Est-ce que c’est facile – ou ça se travaille peut-être avec le temps – de laisser entrer toute une équipe de tournage dans sa vie… Avez-vous toujours été assez ouvert ou c’est quelque chose qui vous « titille » encore un peu chaque fois? L’équipe de tournage nous suit dans notre quotidien, donc ce sont eux qui s’adaptent à nous et non l’inverse. Il n’y a pas de script. Des fois, il y a un peu de longueurs pour certaines prises, mais sinon, c’est cool.

On suit également deux de vos meilleurs amis, Gigi et Jatty. Ça ne doit pas être évident d’avoir de « vrais » amis quand on a un compte en banque aussi important… Je me trompe? Tout le monde doit vouloir être votre ami… Premièrement, Gidi et Jatty ne sont pas mes meilleurs amis, mais bien des amis de courses. Je ne cherche pas de nouveaux amis, mes vrais amis font parti d’un cercle très restreint. Dans la vie, nous avons beaucoup de connaissances, mais peu de bons et vrais amis.
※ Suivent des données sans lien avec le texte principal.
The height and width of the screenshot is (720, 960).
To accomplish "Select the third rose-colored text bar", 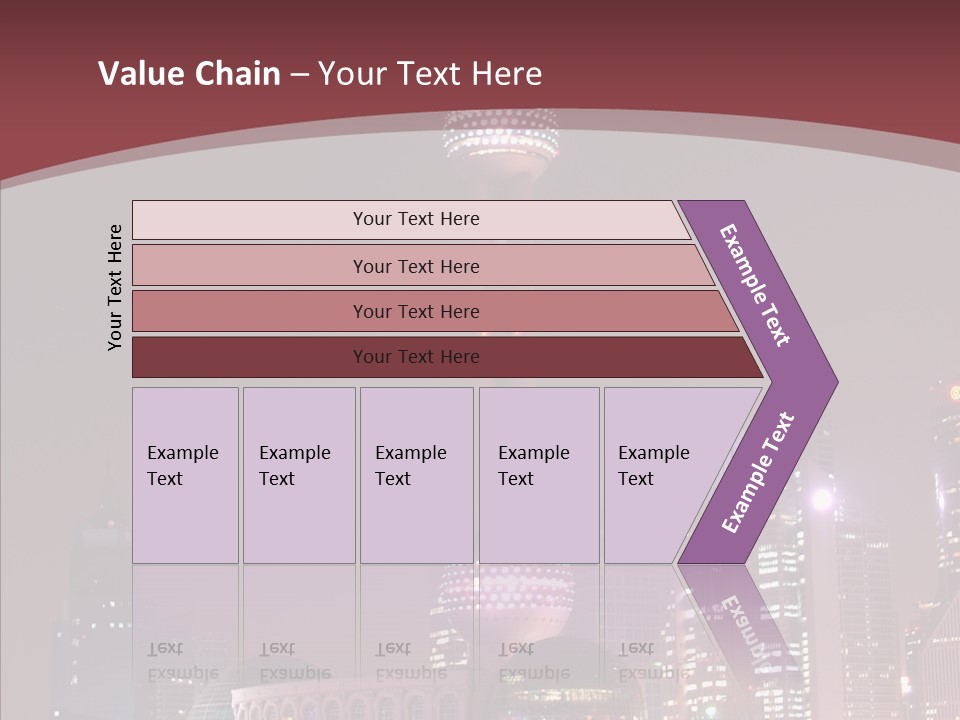I will [x=415, y=311].
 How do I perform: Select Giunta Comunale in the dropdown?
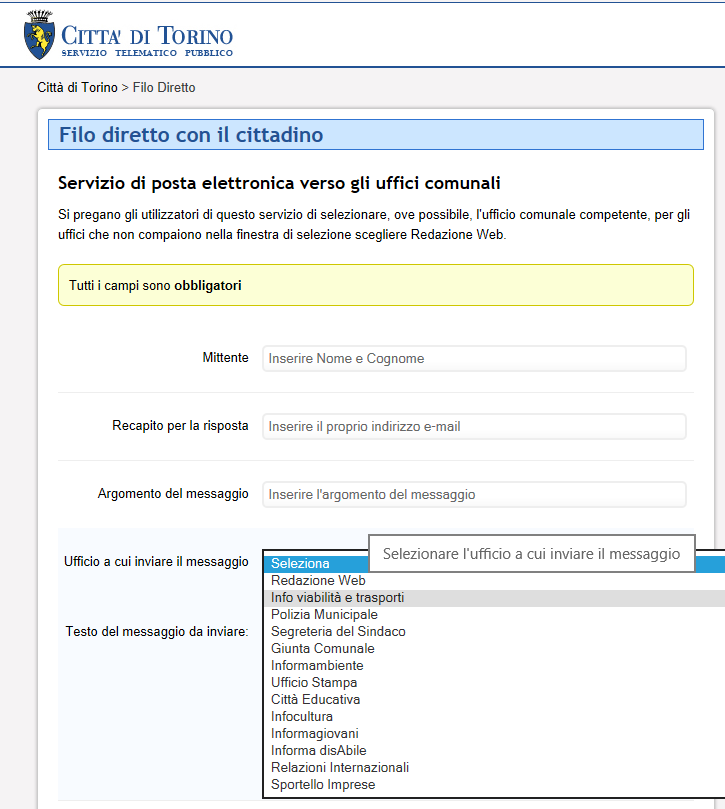click(x=322, y=648)
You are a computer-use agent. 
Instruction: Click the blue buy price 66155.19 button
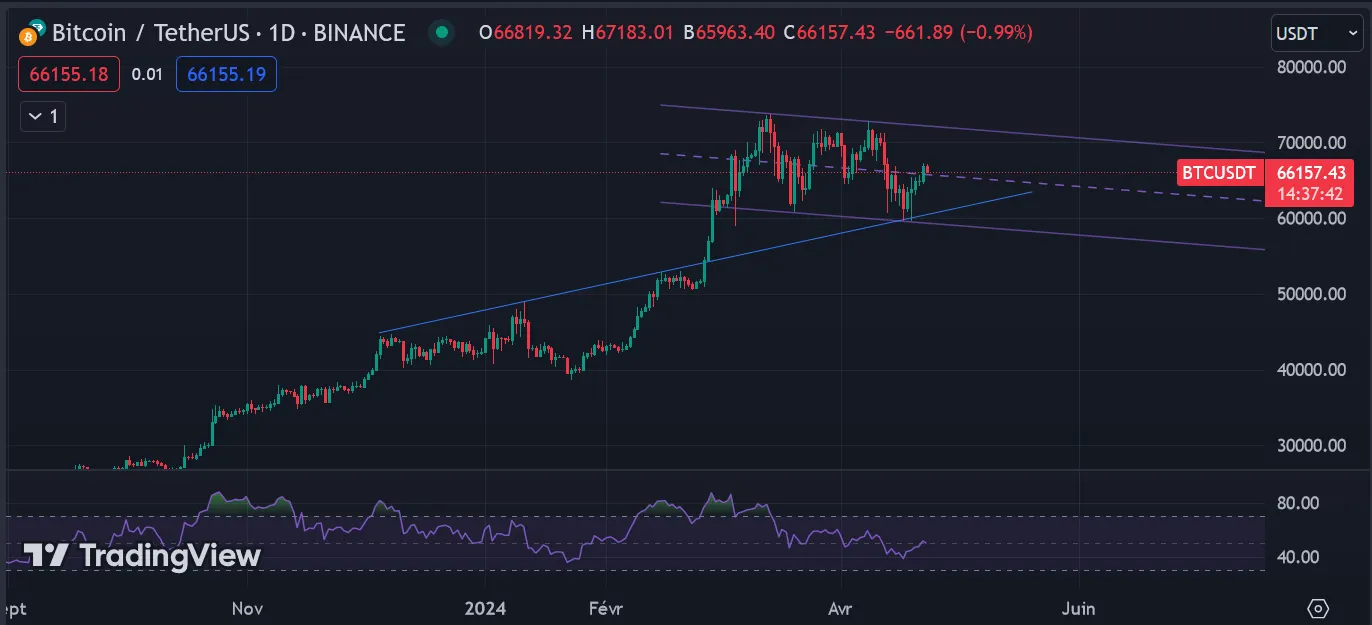pos(226,74)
Vous n’avez un parcours pas comme les autres. Ce qui me surprend par-dessus tout, c’est que vous n’avez même pas votre secondaire 5. Vous n’aimiez pas l’école, de ce que j’en comprends? Je n’ai pas particulièrement apprécié l’école où le modèle est bon pour tout le monde. Ils n’ont tout simplement pas su comment venir me chercher et tirer le meilleur de moi.

Vous avez travaillé fort pendant 30 ans pour être où vous êtes aujourd’hui. Est-ce qu’il y a des choses dans votre parcours que vous changeriez ou que vous feriez différemment? Si tout était à refaire, je ferais exactement la même chose pour être où j’en suis aujourd’hui.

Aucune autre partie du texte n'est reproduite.